Several years ago, a study was conducted in the U.K. The Financial
Services Authority found that many smaller mortgage brokers were aware
that some kind of application fraud was taking place. Yet only 41%
actually verified applicants’ income and only 11% obtained evidence of
the source of applicants’ wealth. Because the brokerage industry is so
heavily commission-based, many representatives do not want to turn away a
potential deal.
As devastating as mortgage fraud seems on the surface, financial
experts say police do not take it very seriously. Money laundering and
the exchange of counterfeit bills are often considered a more serious
threat than first-party mortgage fraud. It is this attitude by Canadian
officials that allow unethical applicants to obtain loans
illegitimately, making things harder for the rest of us who remain
honest and diligent about our financial situation.
But the
problem with mortgage fraud is that it can lead to other criminal
activity, particularly within organized crime rings.

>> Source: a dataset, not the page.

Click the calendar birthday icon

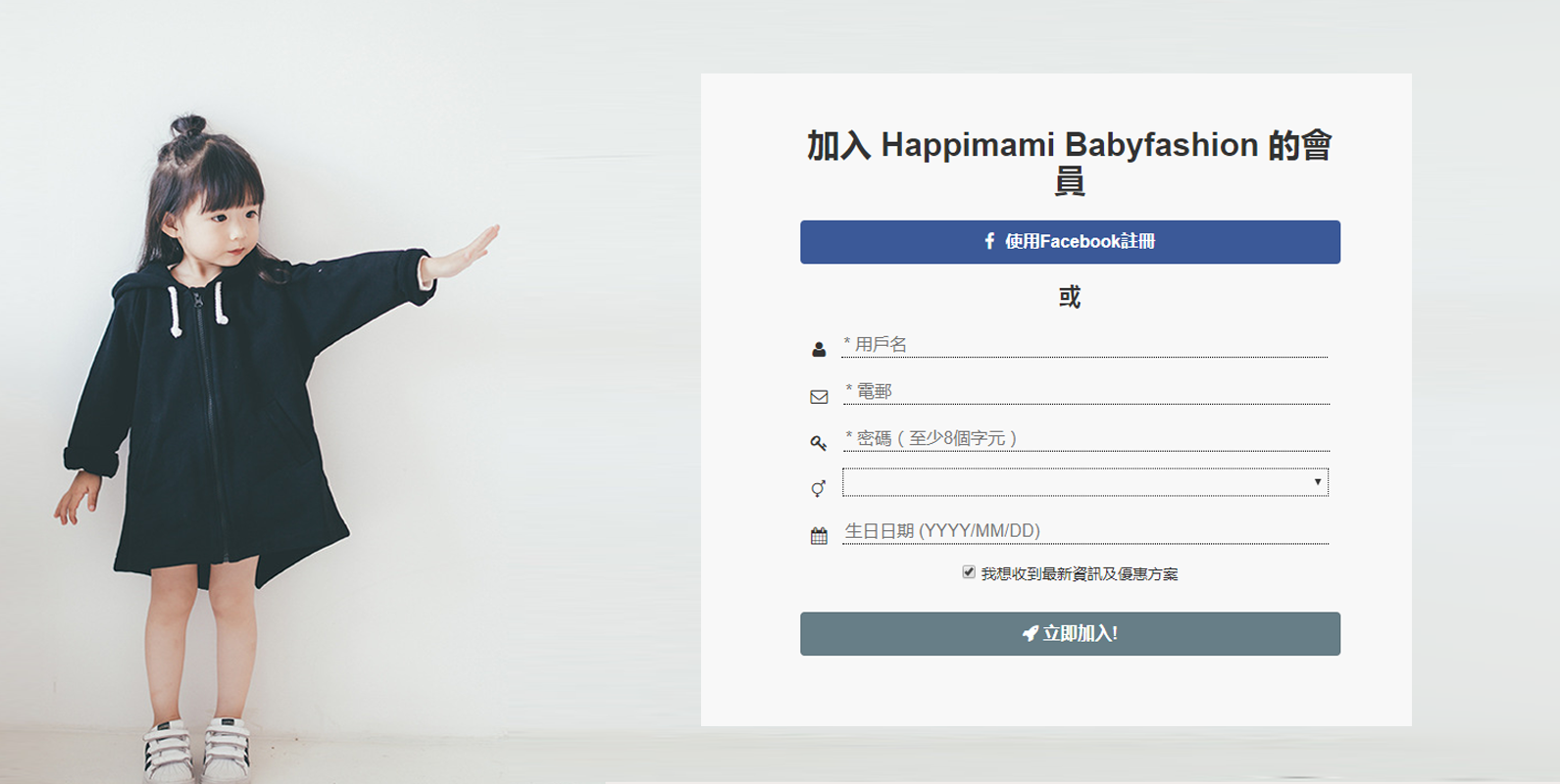point(819,535)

Illegitimately-obtained loans are often used to facilitate marijuana
grow operations and other drug laboratories. Criminals will also use the
mortgage to purchase properties for the enslavement of people, fuelling
the prostitution trade.
Unless officials take more action to
curb mortgage fraud in Canada, we can only expect the practice to become
more popular. An unstable economy coupled with tighter mortgage rules
means more and more homeowners are finding it harder to obtain a loan.
It is under these types of circumstances that fraudulent behaviour
soars.
Equifax says mortgage fraud is on an upward trend with no
signs of slowing down. Banks and brokerages also need to be firm about
the consequences for employees who turn a blind eye to fraudulent
behaviour.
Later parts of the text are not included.